> [TEXT SHOWN]
HoodieMultiTableDeltaStreamer failing due to missing file path delimiter

Philip Ittmann Wed, 06 Oct 2021 04:06:53 -0700

Good day,

I am experiencing difficulty in getting a HoodieMultiTableDeltaStreamer
application to successfully run via spark-submit on an AWS EMR cluster with
the following versions:


Hudi release: 0.7.0

Release label:emr-6.3.0
Hadoop distribution:Amazon 3.2.1
Applications:Tez 0.9.2, Spark 3.1.1, Hive 3.1.2, Presto 0.245.1

The error I am seeing follows below, but the gist of the problem seems to
be related to leaving out a forward slash between the bucket name and the
filename when initializing a Path object.

After the error stack trace I include the spark-submit command as well as
the properties file I am using. Any help would be greatly appreciated!

Exception in thread "main" java.lang.IllegalArgumentException:
java.net.URISyntaxException: Relative path in absolute URI: s3://{{
bucket_name }}{{ hive_database }}.{{ hive_table }}.properties
        at org.apache.hadoop.fs.Path.initialize(Path.java:263)

> [SHORT TASK 1]
From the forum post, copy the passage from "After the error" to "at org.apache.hadoop.fs.Path.initialize(Path.java:263)" word for word.
> [SHORT TASK 2]
State whether each statement agrees with the forum post, answering yes or no and quoting the words that decide it: (a) The cluster runs Spark 3.1.1. (b) The Hudi release in use is 0.8.0. (c) The poster thinks the problem comes from a missing forward slash between the bucket name and the filename.

> [DATASET CONTENT]
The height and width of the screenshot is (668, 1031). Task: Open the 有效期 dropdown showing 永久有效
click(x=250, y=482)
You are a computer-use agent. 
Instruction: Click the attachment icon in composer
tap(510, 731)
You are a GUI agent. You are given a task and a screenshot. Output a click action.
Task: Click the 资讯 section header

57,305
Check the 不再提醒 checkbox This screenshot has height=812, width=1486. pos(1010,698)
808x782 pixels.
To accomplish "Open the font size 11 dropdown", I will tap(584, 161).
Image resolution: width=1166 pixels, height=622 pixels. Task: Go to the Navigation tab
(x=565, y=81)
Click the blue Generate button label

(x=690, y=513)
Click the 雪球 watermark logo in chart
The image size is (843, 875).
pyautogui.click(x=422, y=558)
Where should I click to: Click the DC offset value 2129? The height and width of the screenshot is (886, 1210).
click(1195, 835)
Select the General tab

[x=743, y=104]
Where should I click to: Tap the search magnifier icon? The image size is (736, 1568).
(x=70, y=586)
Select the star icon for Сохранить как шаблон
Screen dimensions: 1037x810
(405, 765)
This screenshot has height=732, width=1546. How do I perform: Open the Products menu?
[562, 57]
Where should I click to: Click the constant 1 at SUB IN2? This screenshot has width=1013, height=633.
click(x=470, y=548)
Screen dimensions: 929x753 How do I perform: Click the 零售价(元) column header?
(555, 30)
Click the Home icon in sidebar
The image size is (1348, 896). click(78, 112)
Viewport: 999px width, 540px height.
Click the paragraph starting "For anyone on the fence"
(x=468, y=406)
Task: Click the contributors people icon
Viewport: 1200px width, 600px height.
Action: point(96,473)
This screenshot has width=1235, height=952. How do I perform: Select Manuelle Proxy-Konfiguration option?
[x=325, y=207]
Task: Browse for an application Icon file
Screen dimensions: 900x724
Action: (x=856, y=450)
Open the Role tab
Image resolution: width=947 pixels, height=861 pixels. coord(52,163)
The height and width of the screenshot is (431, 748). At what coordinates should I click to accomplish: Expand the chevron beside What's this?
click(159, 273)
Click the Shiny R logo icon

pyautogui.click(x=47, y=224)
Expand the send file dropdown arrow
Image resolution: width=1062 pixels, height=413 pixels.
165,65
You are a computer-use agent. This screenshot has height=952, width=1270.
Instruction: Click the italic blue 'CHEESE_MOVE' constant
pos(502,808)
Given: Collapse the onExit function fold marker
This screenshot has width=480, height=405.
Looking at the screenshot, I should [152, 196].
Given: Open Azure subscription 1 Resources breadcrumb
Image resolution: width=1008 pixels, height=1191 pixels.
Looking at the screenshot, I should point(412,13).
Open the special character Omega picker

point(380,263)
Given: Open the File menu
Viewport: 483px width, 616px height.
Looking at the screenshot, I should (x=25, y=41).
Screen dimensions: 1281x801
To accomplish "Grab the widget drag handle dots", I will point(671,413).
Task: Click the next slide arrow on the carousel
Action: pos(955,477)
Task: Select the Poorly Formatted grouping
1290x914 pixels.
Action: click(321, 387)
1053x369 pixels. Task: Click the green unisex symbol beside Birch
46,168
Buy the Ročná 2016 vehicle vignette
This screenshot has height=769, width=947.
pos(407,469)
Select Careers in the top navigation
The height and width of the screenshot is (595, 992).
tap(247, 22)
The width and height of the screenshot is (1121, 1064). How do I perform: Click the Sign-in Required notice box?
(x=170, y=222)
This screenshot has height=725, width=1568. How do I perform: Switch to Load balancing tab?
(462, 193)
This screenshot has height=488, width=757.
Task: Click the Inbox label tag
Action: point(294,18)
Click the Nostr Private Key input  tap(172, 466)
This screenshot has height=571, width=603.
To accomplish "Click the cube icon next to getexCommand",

> [FINISHED ANSWER 1]
After the error stack trace I include the spark-submit command as well as
the properties file I am using. Any help would be greatly appreciated!

Exception in thread "main" java.lang.IllegalArgumentException:
java.net.URISyntaxException: Relative path in absolute URI: s3://{{
bucket_name }}{{ hive_database }}.{{ hive_table }}.properties
        at org.apache.hadoop.fs.Path.initialize(Path.java:263)

> [FINISHED ANSWER 2]
(a) Yes: "Spark 3.1.1"
(b) No: "Hudi release: 0.7.0"
(c) Yes: "leaving out a forward slash between the bucket name and the filename"